The images produced by the inhabitants of the territories now known as Angola, Mozambique, Guinea, Cape Verde, Brazil, Macau, and Portugal share inextricable factors. There are several narrative lines that meet in the Lusophone problematic: colonialism.

In these contexts, the signifier of a sign exhibition is never detached from the past, just as a rope factory can never be just any manufacture. These are complex images, often gruesome and haunting, that take advantage of coincidences of fate and generate new conversations about this great cat’s-bed of connections.

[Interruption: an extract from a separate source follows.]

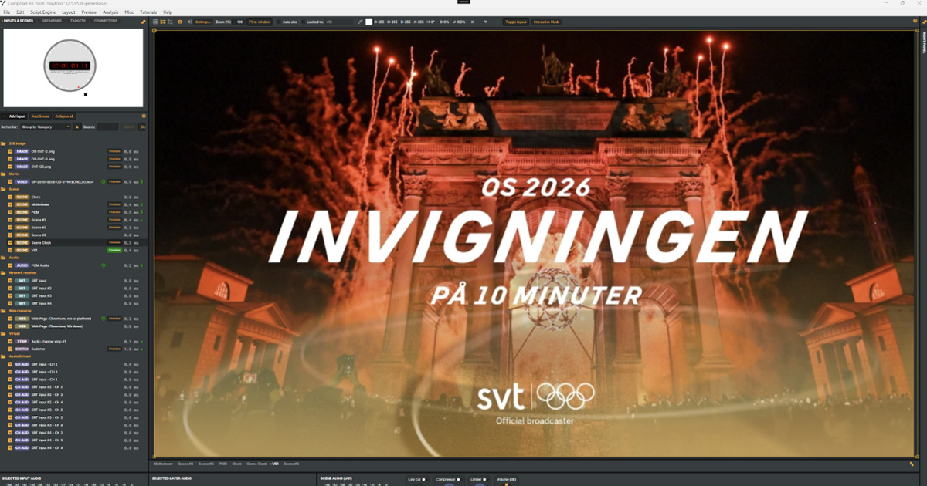Image resolution: width=927 pixels, height=486 pixels.
Task: Switch to the Operators tab
Action: pyautogui.click(x=52, y=21)
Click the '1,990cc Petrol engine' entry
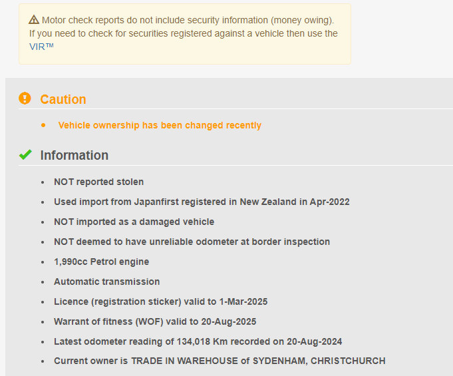The height and width of the screenshot is (376, 453). pyautogui.click(x=101, y=262)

This is not yet another photo exhibition in an old rope factory. This is the exhibition of the image of decolonisation at the site where the product that enabled the overseas reach was manufactured.

The meaning of Resistência Visual Generalizada is to point to the future while untying the knots of colonialism.

 

 

 

[1] José Pedro Ferraz Gramoza, Sucessos de Portugal— Memórias históricas, políticas e civis, apud Manuel Jacinto Pereira, Subsídios para a História da FNC— Proposta para a construção da Fábrica Nacional de Cordoaria, nº 13, January 1972.

[2] Resistência Visual Generalizada – Livros de fotografia e movimentos de libertação: Angola, Moçambique, Guiné-Bissau e Cabo-Verde, anos 1960-80 – Temporada Portugal-França 2022. (s.d.). Temporada Portugal-França 2022. Resistência Visual Generalizada – Livros de fotografia e movimentos de libertação: Angola, Moçambique, Guiné-Bissau e Cabo-Verde, anos 1960-80 – Temporada Portugal-França 2022

[3] Branco, C. (2021, November 24). Em directo da redacção – Paris expõe “resistências visuais” das lutas de libertação. RFI. https://www.rfi.fr/pt/programas/em-directo-da-redacção/20211124-paris-expõe-as-resistências-das-lutas-de-libertação

Maria Eduarda Wendhausen (Rio de Janeiro, 2000). She graduated in Art and Heritage Sciences from the Faculty of Fine Arts of the University of Lisbon and is a student of the Masters in Criticism, Curatorship and Theories of Art from the same institution. She also studied at Sotheby's Institute of Art on the Writing for the Art World, From Idea to Submission course. She works as a writer and curator in Lisbon, Portugal. She collaborated with Manicómio in the Pavilhão31 exhibition space and with Carpe Diem Arte e Pesquisa. Her last performance as a curator, took place at ARCOLisboa2022 with the exhibition CRACK THE EGG of the Millennium bcp Youth Art Prize, in 2022. In 2023, she started collaborating with CentralC as content manager. She writes regularly for scientific and specialized magazines as a freelancer in the field of art criticism, as well as features and academic essays, with the aim of disseminating and promoting to the general public, the multiple facets of art studies and their unfolding in everyday life.